― Está
demorando um pouco, está mesmo?
― Pois é. Era
pra ser uma hora no máximo...
― Apareceu
alguém enquanto eu saí?
― Segunda vez
que você pergunta. Não, não veio ninguém ainda, sem informações.
Não poderia
explicar como sei disso, apenas sei que esta pequena canoa onde me encontro
sozinho segue por um mar escuro e sarapintado de blocos de gelo na direção do
fim do mapa e do mundo.
O Sul.
O cu do
planeta azul.
Uma longa
faixa de vapor acinzentado corta o arco do horizonte à minha frente, ao sul;
formando estrias secundárias que se deslocam nervosamente no sentido
leste-oeste ou vice-versa, para logo retornar a um plano mais nivelado e
uniforme. Quase a metade do céu está ocupada pela coluna luminosa.
A temperatura
da água parece aumentar a cada instante, acompanhando a evolução exponencial
das distintas alterações cromáticas. O ar é frio de uma maneira desconhecida
para mim, mas a tepidez da água é verdadeiramente espantosa. Outra coisa digna
de nota é a cor da água, que adquire um tom leitoso, sinalizando inequívocas
modificações de consistência e densidade.
Nas
proximidades do barco o mar se mantém razoavelmente calmo, embora perceba
freqüentes e massivas perturbações da superfície da água a distâncias variáveis
à direita e à esquerda; mais tarde, observo que cada agitação é precedida de
breves lampejos da barreira vaporosa ao sul.
Sensível
declínio da força do vento, até que cessa por completo a aragem gélida, ainda
assim, sigo velozmente a minha rota na direção da ponta mais austral da
constelação do cruzeiro impulsionado por poderosa corrente de média
profundidade.
Creio que
talvez fosse mais apropriado sentir algum alarme ou preocupação com o curso dos
acontecimentos, mas a verdade é que sentia o corpo físico e o raciocínio
entorpecidos ― uma sensação de devaneio, e nada mais.
Dilatação
gradual da coluna de vapor, que assume uma coloração bem menos intensa. A
temperatura da água já se torna proibitiva ao contato, de tão quente; a
consistência leitosa mais evidente ainda.
A poucos
metros da canoa forma-se uma turbulência no oceano, precedida por um súbito
lampejo ao alto da barreira cinzenta. Noto que esta aparenta ter se dividido na
base.
Uma poeira
fina e branca, semelhante a cinzas, mas de flocos largos e mais leves, caiu sem
pressa sobre o barco e arredores. O barco segue impulsionado pela correnteza à
medida que o clarão se extingue em névoa e a revolução das vagas amaina.
Mar cada vez
mais quente. Impossível manter a mão na água por mais de uns poucos segundos. A
chuva de cinzas alvacentas caindo em vastas quantidades, enquanto a coluna do
céu sobe a alturas prodigiosas no horizonte. A imagem que me ocorre é a de uma
gigantesca cachoeira suspensa, rolando seu manancial de brilhos como se
tombasse de uma inatingível fonte celeste.
Grandiosa
cortina de nuvens cobre agora toda a extensão do campo visível acima do mar.

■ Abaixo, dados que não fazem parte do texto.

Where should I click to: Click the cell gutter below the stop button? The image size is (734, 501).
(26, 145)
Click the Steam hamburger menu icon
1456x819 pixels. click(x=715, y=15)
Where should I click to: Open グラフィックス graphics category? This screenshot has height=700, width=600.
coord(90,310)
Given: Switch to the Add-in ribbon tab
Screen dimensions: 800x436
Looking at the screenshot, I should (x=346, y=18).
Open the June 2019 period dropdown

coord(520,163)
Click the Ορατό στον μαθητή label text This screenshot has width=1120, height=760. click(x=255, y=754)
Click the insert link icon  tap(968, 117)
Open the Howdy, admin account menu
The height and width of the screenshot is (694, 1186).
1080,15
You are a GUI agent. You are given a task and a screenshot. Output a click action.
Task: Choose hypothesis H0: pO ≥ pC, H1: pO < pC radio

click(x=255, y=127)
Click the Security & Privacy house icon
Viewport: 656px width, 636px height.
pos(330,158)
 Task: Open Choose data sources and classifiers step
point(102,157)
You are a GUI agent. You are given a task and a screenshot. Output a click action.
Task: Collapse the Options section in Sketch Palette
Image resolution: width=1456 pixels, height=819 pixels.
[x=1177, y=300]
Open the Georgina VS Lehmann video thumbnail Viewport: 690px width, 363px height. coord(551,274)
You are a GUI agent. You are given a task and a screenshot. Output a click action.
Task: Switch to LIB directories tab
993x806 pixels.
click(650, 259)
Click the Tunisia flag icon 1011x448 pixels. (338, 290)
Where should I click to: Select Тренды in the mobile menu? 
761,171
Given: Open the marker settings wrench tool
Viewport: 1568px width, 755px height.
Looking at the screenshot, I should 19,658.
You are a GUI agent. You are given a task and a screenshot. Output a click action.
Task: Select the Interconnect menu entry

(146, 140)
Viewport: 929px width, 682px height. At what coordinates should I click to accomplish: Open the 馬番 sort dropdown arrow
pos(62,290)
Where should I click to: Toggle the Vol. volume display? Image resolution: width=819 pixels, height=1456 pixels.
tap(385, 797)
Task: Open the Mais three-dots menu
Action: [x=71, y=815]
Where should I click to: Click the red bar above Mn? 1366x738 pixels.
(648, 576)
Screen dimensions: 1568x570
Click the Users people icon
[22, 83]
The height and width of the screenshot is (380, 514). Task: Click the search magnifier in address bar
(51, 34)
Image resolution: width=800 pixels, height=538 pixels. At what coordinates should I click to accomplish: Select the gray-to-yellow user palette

Nem luz, nem som, nem cores.
A escuridão
torna-se progressivamente mais espessa, contrabalançada por uma fosforescência
que sobe das profundezas leitosas do oceano iluminando o barco e um amplo
espaço em redor.
O mar em
franca calmaria coberto pela chuva de flocos que caem, derretendo antes mesmo
de aflorar a superfície da água ardente. A corrente prosseguia conduzindo-me e
ao barco numa velocidade vertiginosa.
Percebo que me
dirijo diretamente para o centro da cortina nebulosa, onde imenso abismo se
abre à minha espera.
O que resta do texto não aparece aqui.